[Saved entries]
===

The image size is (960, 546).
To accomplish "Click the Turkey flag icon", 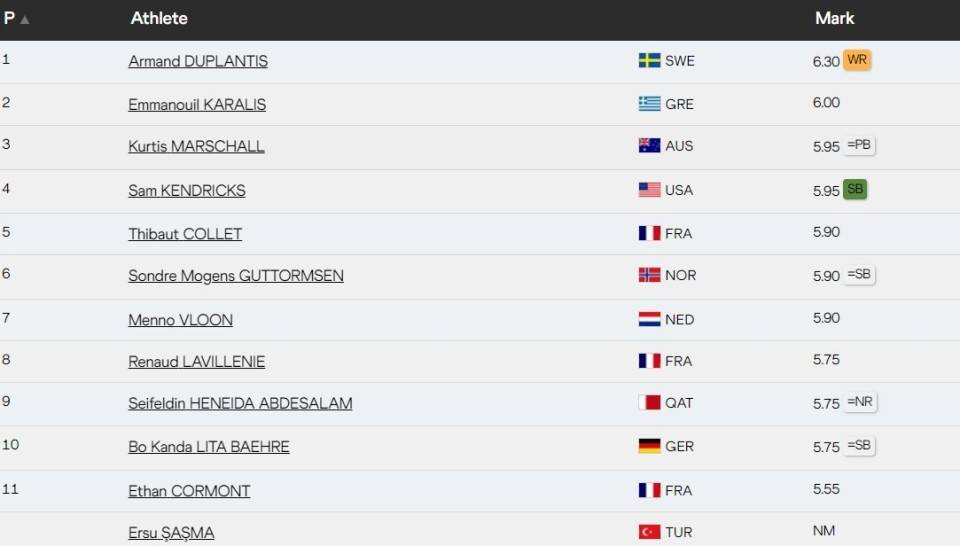I will (x=649, y=532).
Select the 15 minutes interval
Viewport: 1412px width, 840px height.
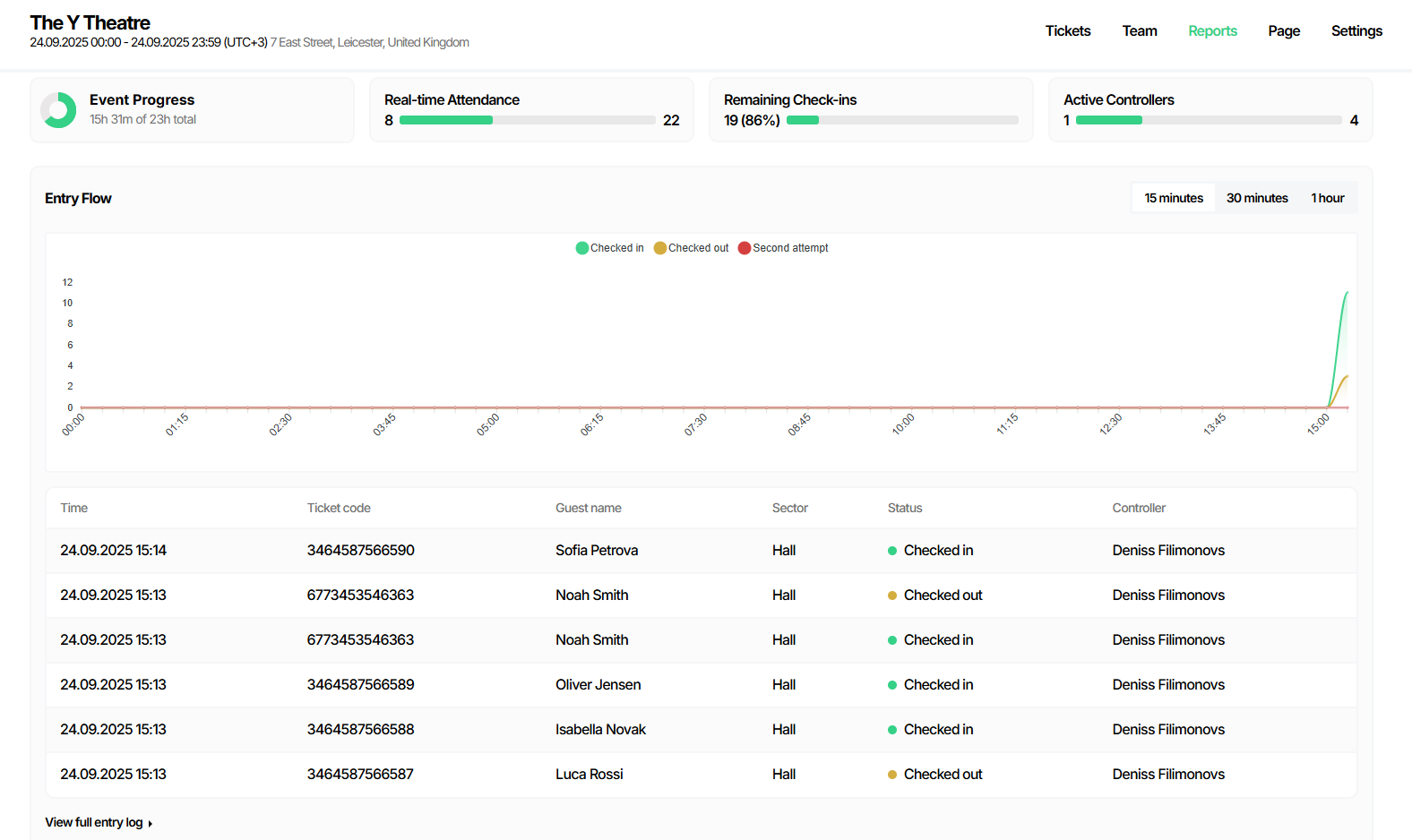coord(1174,198)
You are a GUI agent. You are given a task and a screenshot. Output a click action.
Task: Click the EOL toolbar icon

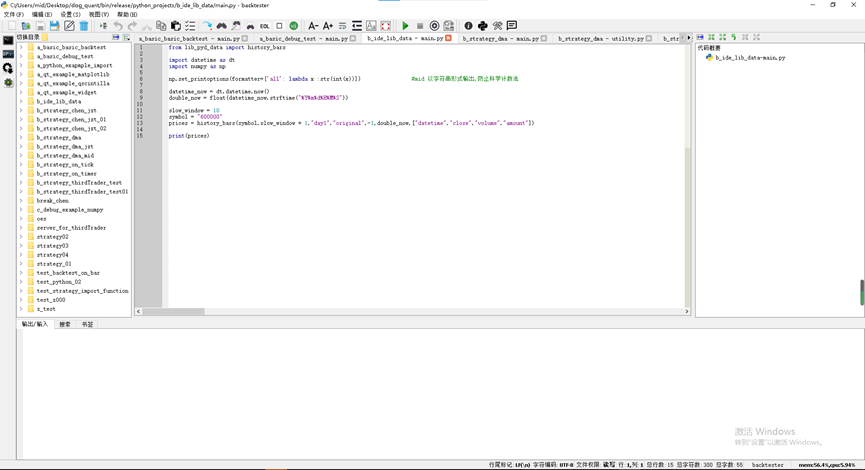point(264,26)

===

Would you give again, exactly as written, the lines from the one containing "Select the 15 minutes interval" through the end of the records, with no pictures and no other lines?

Select the 15 minutes interval
Viewport: 1412px width, 840px height.
coord(1174,198)
You are a GUI agent. You are given a task and a screenshot. Output a click action.
Task: Click the EOL toolbar icon

point(264,26)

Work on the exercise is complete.